This class will involve a lot of coding, for which you will need some basic tools. Please make sure to set up the following tools before the first day of class.
We will discuss these tools in much more detail in class, so don’t worry if this is all new and perhaps a bit frightening right now.
Python and Jupyter notebook
Python is a free programming language. We will use the distribution called Anaconda (Conda) as it comes with the most essential for working with data, statistical computing and visualizations. We will use Anaconda for Python 3.6 throughout the course, so please make sure it is installed on your computer before first day of class. It works on all platforms.
Anaconda can be downloaded here, for Windows, Mac or Linux. If you want to watch a step-by-step tutorial on how to install Anaconda and Jupyter Notebook for you machine see the guides here:
- Install Anaconda for Windows by following these steps or watch this video
- Install Anaconda for Mac by following these steps or watch this video
Since the vast majority of our coding will be in the Python language, we will use an integrated development environment (IDE). IDEs integrate text editing, syntax highlighting, and version control, simplifying the coding process. These packages are automatically included in Anaconda Jupyter Notebook. It’s free and modern, and if you’re new to Python this will make it much easier to get started. All Python coding in this course will be done in Jupyter Notebook.
Verifying the installation
After installation of Python please to execute a number of commands in the shell. You open the shell by entering cmd prompt (Windows) or terminal (Linux/Mac). Note in Windows you may have to open the Anaconda Prompt instead of normal
cmd. Once the shell is open type
python - this will start Python. Once you have Python started please try the following two commands to verify that it’s working.
1+2 >>> 3
print('Welcome to Social Data Science') >>> Welcome to Social Data Science
Welcome to open source
To know core Python is powerful in itself, but the great potentials lie in the huge community of developers and researchers contributing to a shared pool of software packages. A programming language is as powerful as the community that surrounds it. Especially in the field of machine learning, the Python community is leading the way, allowing you to share code with top researchers from the field and industry, among others Google’s top engineering teams. Tapping into these vast resources is made easy by the Conda distribution and the pip package manager.
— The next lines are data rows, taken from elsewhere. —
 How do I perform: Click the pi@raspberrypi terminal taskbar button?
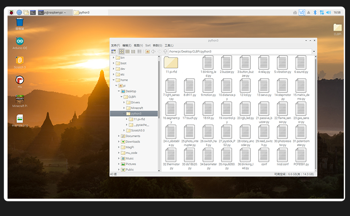[54, 12]
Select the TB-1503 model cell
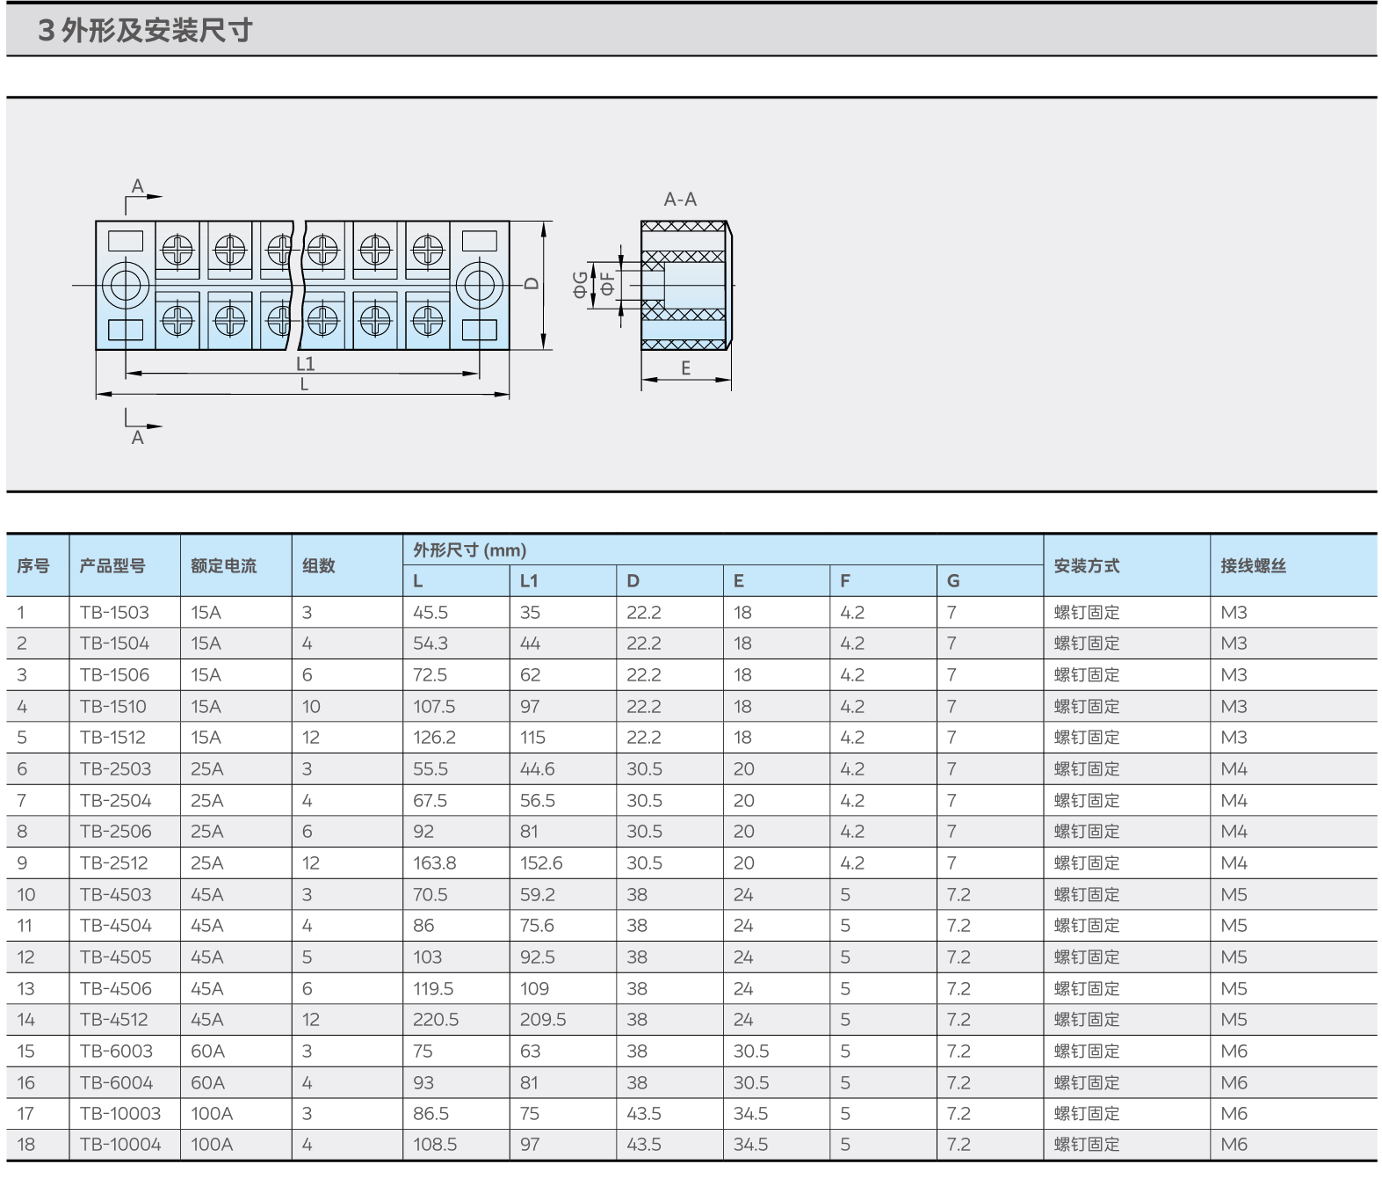 click(x=115, y=613)
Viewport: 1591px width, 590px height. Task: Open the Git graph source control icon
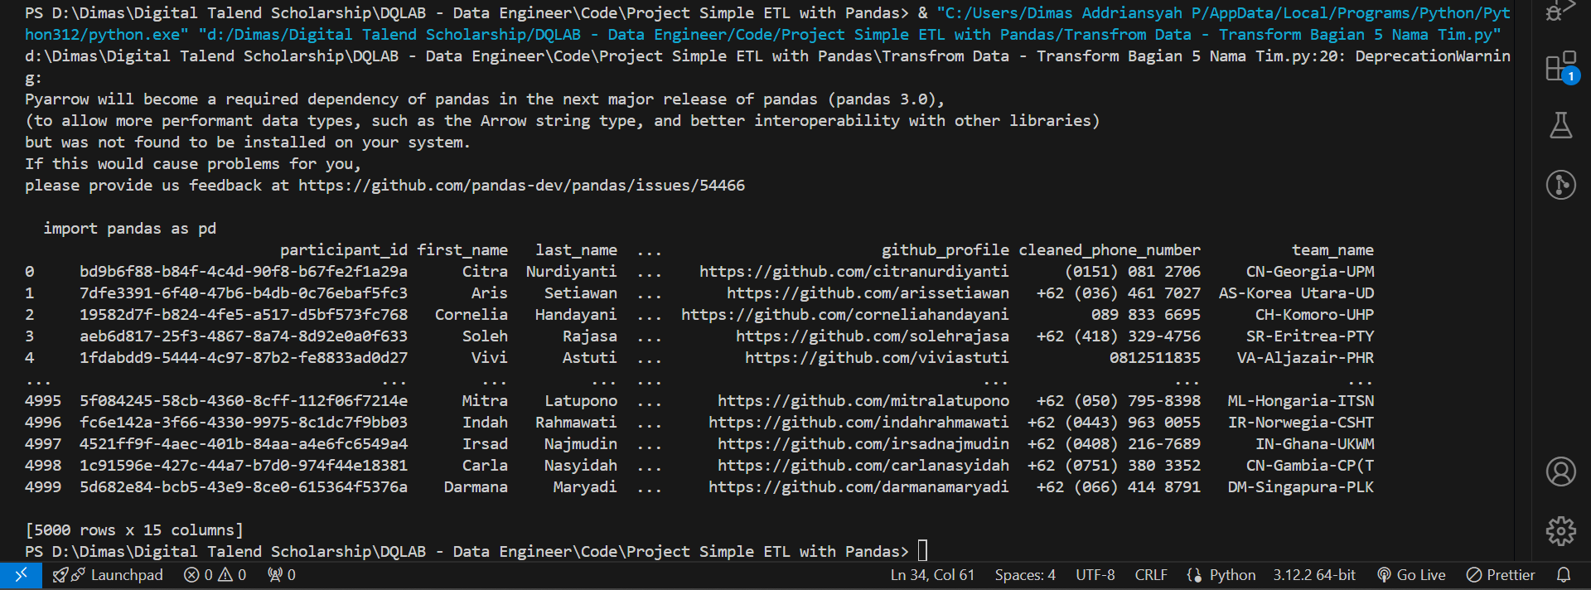click(1560, 184)
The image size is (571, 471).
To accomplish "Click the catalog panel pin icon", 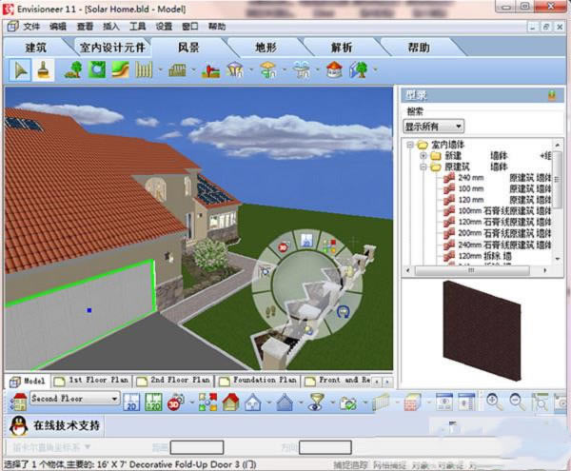I will tap(550, 95).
Just open your shell/command-line/terminal and type the following:
conda install [name of package]
or if conda does not support it directly use the more generic package manager:
pip install [name of package]
Using Jypyter notebook
The Jupyter Notebook App can be launched by clicking on the Jupyter Notebook icon installed by Anaconda in the start menu (only Windows) or by typing the following either in a terminal (on Mac/Linux) or cmd (on Windows).
This will launch a new browser window (or a new tab) showing the Notebook Dashboard, a sort of control panel that allows (among other things) to select which notebook to open.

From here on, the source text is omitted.